The country was changing fast and radically, but those of us in the Western embassies were still on an old-fashioned Cold War footing. Life at the Australian Embassy consisted of wrangling innumerable locked doors and safes, and dashing to the ‘secure’ room for conversations of no particular significance. 

Even the Communist party spies on the local embassy staff had become dispirited: one made a perfunctory pass at me, but he was getting on in years and all the fun had gone out of compromising lonely diplomats. Either that or I wasn’t his type.

The Minister was in town on a curious mission: to attend the Non-Aligned Summit and lobby its Commonwealth members on behalf of Malcolm Fraser, who wanted to become the next Commonwealth Secretary General.
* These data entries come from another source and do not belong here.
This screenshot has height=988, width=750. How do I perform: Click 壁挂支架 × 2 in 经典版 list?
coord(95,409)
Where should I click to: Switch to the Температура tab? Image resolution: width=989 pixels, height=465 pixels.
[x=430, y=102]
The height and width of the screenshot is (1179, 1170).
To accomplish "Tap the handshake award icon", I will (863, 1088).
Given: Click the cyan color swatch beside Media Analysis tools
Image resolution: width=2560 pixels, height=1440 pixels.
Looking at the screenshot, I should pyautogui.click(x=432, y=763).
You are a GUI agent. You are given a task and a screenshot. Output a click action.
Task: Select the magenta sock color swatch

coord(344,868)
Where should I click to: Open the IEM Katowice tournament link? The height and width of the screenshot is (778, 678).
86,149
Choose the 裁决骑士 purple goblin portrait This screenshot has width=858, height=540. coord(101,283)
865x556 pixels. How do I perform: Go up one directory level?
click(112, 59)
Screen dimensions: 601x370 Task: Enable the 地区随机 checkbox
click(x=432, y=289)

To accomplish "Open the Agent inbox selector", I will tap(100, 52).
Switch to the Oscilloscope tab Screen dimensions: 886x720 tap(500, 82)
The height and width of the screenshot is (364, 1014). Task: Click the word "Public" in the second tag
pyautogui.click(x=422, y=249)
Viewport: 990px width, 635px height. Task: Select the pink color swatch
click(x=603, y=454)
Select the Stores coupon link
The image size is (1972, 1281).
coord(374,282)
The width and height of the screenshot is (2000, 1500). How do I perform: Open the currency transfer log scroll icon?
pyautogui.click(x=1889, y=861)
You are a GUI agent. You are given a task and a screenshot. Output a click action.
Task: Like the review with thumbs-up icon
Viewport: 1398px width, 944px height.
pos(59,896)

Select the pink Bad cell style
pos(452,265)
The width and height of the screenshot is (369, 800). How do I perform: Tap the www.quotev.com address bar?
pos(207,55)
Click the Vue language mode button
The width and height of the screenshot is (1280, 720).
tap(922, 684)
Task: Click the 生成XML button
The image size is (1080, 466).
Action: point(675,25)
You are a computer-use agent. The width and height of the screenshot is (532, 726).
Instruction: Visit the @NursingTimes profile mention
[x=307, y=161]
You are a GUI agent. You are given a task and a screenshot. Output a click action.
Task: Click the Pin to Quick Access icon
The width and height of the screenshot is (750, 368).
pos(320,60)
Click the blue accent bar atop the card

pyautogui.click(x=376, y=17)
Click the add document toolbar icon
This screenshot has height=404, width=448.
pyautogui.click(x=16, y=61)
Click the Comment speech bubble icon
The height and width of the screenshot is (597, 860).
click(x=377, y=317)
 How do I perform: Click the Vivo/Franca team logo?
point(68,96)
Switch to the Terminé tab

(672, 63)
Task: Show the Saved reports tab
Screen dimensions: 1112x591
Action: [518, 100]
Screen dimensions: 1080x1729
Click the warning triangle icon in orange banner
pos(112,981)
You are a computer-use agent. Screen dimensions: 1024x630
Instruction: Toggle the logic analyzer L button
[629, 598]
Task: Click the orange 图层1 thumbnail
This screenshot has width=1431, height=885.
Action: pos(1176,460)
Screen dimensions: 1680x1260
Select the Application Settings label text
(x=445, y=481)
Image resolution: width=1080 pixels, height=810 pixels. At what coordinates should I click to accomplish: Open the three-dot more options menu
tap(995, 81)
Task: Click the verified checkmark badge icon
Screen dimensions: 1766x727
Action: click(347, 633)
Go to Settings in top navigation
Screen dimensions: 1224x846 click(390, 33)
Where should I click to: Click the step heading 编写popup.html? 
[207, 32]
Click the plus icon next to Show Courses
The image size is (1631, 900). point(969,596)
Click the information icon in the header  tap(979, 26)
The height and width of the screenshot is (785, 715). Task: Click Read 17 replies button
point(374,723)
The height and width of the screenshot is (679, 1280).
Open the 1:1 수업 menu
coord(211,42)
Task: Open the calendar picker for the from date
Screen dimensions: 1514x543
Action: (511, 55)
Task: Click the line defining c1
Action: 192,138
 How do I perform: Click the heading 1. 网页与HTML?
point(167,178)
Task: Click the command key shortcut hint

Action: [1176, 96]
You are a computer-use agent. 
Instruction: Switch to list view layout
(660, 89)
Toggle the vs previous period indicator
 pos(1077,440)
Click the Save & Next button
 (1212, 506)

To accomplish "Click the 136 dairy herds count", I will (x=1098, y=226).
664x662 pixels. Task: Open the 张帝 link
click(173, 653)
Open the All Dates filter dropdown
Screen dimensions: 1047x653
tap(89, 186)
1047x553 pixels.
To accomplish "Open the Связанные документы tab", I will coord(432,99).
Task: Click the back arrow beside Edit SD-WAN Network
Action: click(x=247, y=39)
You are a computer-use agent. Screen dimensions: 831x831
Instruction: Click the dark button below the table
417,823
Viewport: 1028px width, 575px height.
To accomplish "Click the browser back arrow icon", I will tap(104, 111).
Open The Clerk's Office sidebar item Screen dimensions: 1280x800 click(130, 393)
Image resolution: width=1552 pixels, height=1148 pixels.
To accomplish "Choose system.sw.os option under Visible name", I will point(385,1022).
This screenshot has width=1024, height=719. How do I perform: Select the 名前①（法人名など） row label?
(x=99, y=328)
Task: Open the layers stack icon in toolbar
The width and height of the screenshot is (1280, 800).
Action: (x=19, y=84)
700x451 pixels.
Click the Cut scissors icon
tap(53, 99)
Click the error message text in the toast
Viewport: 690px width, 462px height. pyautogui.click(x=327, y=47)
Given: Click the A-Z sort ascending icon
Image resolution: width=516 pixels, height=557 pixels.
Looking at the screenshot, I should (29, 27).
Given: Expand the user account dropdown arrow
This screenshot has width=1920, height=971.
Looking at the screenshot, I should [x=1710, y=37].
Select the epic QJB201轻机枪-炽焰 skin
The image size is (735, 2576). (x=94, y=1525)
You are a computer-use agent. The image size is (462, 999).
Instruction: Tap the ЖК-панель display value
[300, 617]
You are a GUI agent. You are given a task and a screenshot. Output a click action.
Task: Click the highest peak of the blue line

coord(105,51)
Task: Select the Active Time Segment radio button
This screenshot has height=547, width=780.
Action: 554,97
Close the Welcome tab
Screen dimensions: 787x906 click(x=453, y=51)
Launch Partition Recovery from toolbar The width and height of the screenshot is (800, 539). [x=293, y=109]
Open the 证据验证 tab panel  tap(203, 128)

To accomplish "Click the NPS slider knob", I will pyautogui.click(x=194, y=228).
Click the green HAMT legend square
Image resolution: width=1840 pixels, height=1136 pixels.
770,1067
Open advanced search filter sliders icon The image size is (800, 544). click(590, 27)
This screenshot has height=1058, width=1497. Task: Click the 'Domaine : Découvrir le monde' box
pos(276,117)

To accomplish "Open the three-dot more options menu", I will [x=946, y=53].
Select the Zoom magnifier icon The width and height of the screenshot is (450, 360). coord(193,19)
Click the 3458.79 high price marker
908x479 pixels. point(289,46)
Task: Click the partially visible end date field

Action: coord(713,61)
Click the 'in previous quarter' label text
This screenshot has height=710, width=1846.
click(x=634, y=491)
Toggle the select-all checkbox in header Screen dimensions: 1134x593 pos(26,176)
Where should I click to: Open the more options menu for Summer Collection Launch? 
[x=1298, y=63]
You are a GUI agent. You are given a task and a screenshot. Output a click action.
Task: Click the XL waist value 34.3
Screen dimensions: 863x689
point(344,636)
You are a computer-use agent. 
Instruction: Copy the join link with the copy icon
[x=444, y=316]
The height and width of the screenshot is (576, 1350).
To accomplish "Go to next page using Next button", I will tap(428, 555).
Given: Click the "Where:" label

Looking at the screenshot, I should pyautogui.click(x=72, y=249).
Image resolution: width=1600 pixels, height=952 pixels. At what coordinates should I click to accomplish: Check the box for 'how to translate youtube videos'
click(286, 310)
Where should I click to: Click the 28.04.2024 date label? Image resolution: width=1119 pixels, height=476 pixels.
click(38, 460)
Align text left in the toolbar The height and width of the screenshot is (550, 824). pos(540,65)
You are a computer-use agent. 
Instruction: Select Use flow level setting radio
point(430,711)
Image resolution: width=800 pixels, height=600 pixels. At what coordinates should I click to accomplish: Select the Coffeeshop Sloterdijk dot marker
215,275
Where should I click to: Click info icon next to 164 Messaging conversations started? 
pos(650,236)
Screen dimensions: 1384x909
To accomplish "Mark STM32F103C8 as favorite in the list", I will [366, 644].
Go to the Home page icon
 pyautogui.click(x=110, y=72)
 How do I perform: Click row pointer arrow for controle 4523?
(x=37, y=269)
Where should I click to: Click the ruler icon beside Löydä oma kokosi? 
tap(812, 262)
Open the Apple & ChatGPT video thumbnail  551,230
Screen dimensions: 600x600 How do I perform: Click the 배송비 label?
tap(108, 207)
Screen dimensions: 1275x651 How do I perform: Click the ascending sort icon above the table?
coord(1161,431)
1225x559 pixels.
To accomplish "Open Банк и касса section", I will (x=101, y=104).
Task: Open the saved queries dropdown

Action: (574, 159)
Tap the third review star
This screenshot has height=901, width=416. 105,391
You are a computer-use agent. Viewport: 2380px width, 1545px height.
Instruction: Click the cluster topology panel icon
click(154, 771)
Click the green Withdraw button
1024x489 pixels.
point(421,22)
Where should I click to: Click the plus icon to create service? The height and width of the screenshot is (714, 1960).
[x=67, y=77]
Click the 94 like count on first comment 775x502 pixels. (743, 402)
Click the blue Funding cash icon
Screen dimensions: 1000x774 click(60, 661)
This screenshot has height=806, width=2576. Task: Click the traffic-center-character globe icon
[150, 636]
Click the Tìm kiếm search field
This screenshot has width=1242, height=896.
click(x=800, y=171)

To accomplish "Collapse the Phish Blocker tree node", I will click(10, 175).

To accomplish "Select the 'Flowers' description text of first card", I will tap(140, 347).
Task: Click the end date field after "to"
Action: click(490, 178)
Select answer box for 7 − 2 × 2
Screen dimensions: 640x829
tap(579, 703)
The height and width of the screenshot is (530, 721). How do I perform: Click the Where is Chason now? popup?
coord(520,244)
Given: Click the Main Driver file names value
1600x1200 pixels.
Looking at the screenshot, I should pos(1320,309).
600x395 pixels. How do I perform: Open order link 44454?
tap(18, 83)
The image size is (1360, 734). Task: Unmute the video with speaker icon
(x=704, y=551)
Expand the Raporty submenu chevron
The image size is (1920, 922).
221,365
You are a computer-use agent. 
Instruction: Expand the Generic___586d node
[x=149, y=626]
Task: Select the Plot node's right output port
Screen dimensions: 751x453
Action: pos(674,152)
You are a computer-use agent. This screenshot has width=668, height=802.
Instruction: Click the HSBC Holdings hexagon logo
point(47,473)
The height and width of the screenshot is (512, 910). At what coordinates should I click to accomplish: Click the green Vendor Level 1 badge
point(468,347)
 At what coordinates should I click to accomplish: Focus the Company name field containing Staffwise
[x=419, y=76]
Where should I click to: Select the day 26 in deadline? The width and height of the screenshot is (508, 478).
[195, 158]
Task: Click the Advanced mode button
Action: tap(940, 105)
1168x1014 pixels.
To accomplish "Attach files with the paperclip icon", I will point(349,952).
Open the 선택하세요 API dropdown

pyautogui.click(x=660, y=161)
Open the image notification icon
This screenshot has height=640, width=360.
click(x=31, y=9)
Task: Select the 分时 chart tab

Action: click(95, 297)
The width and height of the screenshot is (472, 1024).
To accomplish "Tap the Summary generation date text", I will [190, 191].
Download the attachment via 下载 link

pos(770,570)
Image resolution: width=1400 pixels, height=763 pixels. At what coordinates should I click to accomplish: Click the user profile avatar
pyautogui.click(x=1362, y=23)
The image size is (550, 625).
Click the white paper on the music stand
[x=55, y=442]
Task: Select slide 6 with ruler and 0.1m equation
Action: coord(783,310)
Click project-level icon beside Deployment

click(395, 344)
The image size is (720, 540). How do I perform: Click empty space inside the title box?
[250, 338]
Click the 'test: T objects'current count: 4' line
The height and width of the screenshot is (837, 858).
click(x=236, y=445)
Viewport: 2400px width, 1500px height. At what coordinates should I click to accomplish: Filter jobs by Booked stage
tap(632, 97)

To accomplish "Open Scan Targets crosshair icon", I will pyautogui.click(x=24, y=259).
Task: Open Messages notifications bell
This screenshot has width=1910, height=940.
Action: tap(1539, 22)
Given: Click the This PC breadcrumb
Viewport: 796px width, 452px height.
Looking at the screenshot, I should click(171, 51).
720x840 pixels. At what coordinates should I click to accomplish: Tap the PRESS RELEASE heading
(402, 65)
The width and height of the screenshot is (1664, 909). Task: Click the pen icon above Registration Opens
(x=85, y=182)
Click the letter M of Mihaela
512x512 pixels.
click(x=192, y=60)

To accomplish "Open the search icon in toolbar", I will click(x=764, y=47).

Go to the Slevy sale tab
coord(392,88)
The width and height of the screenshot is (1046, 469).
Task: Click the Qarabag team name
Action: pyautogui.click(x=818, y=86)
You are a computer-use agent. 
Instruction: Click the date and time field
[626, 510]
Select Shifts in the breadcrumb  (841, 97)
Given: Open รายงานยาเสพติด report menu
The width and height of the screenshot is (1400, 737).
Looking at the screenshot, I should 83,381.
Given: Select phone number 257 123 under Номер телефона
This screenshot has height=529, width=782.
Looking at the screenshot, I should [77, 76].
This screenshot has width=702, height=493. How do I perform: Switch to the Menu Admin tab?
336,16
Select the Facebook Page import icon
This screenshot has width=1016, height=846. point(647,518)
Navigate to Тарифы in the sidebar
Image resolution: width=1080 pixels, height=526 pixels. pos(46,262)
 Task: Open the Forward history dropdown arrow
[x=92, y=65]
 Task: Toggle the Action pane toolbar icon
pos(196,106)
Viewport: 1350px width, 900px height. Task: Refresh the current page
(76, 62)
During that week, Belgrade was awash with unsavoury military leaders from all over the world, most of whom needed extreme protection, particularly from their own citizens. Libya’s Colonel Gadaffi had his famed women bodyguards to protect him and was rumoured to be sleeping in a large tent in the Libyan Embassy garden. 

The Non-Aligned Summit was to be held in the newly built, terribly glamorous Intercontinental Hotel. Unfortunately but predictably, construction was behind schedule so they just stopped building upwards when it was time for the conference. A thin layer of concrete was smoothed over the top of the edifice and everyone pretended it was meant to be just nine stories high all along. 

We dutifully took the Minister out on the town. [fold]

This meant a dusty old restaurant in the old town which served large slabs of meat and no vegetables. Luckily the wine was drinkable. The Minister had quite a party with him and I had my mum with me. He was keen on conversation, but was visibly annoyed by the noise of the colorful and energetic gypsy band. 'Make it stop,' he said. I went over to the band and politely but with some embarrassment offered money. They stopped alright, but 15 minutes later they started up again. I went back and paid again. And again. These people would do well when capitalism fully kicked in. My mum had a hangover the next morning.

The big day came and we all trooped into the Intercontinental. Security was very tight, and looking around at the array of thuggish national leaders I was not surprised. The Minister strode on ahead in his usual manic way. I ran along behind him. Coming up in the rear was my gentle Ambassador Frank Milne, who was carrying the wrapped gift the Australian foreign minister would present to the Yugoslav foreign minister.

Unfortunately that gift had been selected by someone in Canberra who felt the Yugoslav foreign minister would enjoy a silver letter opener, and presumably find it useful. Our minister strode onto the escalator and turned to look for his ambassador. 'Frank?' he said. 'Frank?’ 

'Where the FUCK is FRANK?' shouted Senator Evans as his escalator sailed out of view, just as I turned to witness the Australian ambassador being crash tackled by security guards who saw a knife on the scanner.

It was the start of a tough day. And in the end Malcolm Fraser never got to be Commonwealth Secretary General. Mum drew pretty much the same conclusions about Belgrade as Lawrence Durrell. I bought a one way ticket home at Christmas. And Yugoslavia was about to enter the end of its days.